First let me recap some of what is going on with Microsoft, then try to tie it back to health care.
Microsoft had some good news and some bad news recently. On the bright side, it released its new operating system, Microsoft 10, to generally good reviews. On the not so bright side, Microsoft reported its biggest ever quarterly loss -- an astonishing $3.2b -- as a result of it writing off $7.5b relating to its Nokia acquisition. Let's parse each of these out.
If you're one of the over 1 billion people using a PC, the Windows 10 release should come as good news, not just for the new features but because Microsoft is giving it away "for free," at least for now. They're not going to charge you to upgrade or try to lure you into buying a new PC preloaded with it. They're just letting you have it. For a company which traditionally made its money selling its software -- unlike Apple (devices) or Google (advertising) -- that's a pretty radical change. And a necessary one.

-- Information shown --

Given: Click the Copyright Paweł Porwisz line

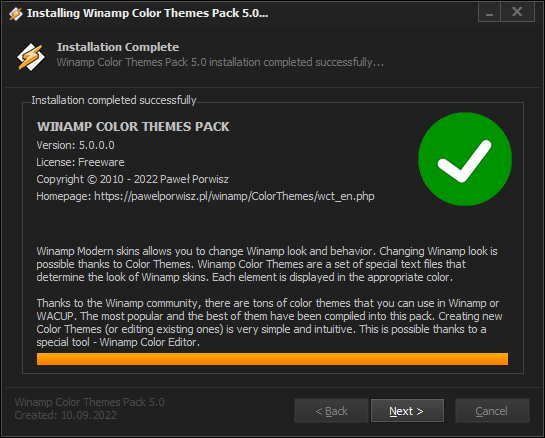Looking at the screenshot, I should click(x=132, y=179).
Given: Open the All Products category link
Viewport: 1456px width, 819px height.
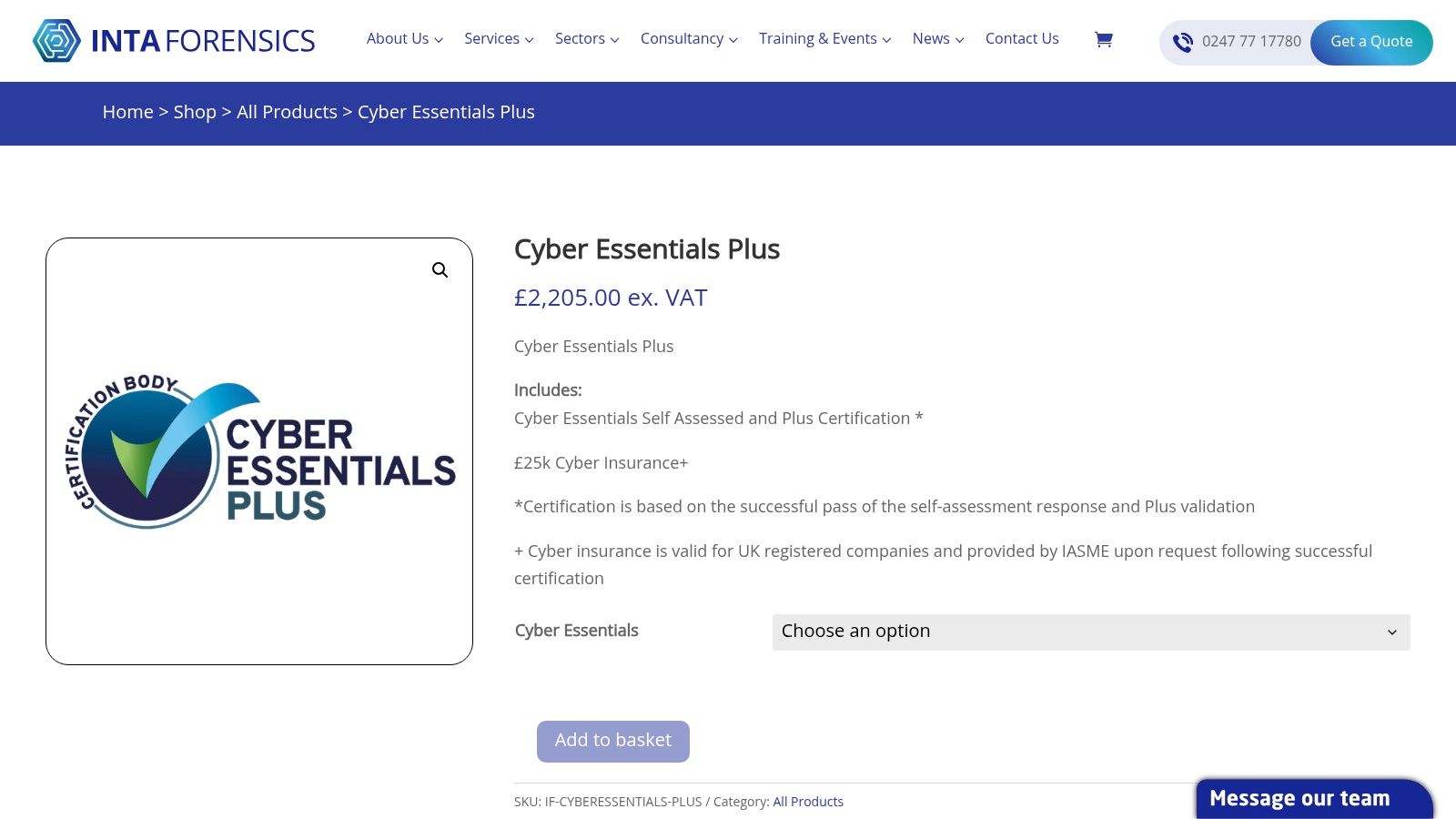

-- What to work on --
[a] Answer these about the Microsoft text, each in a few words:
(i) How large was Microsoft's quarterly loss?
(ii) How many people use a PC?
(iii) Where does Google make its money?
[b] Output the part of the Microsoft text between "First let me" and "of these out.", inclusive, with no changes.

-- Answers for this exercise --
[a]
(i) $3.2b
(ii) Over 1 billion
(iii) Advertising

[b]
First let me recap some of what is going on with Microsoft, then try to tie it back to health care.
Microsoft had some good news and some bad news recently. On the bright side, it released its new operating system, Microsoft 10, to generally good reviews. On the not so bright side, Microsoft reported its biggest ever quarterly loss -- an astonishing $3.2b -- as a result of it writing off $7.5b relating to its Nokia acquisition. Let's parse each of these out.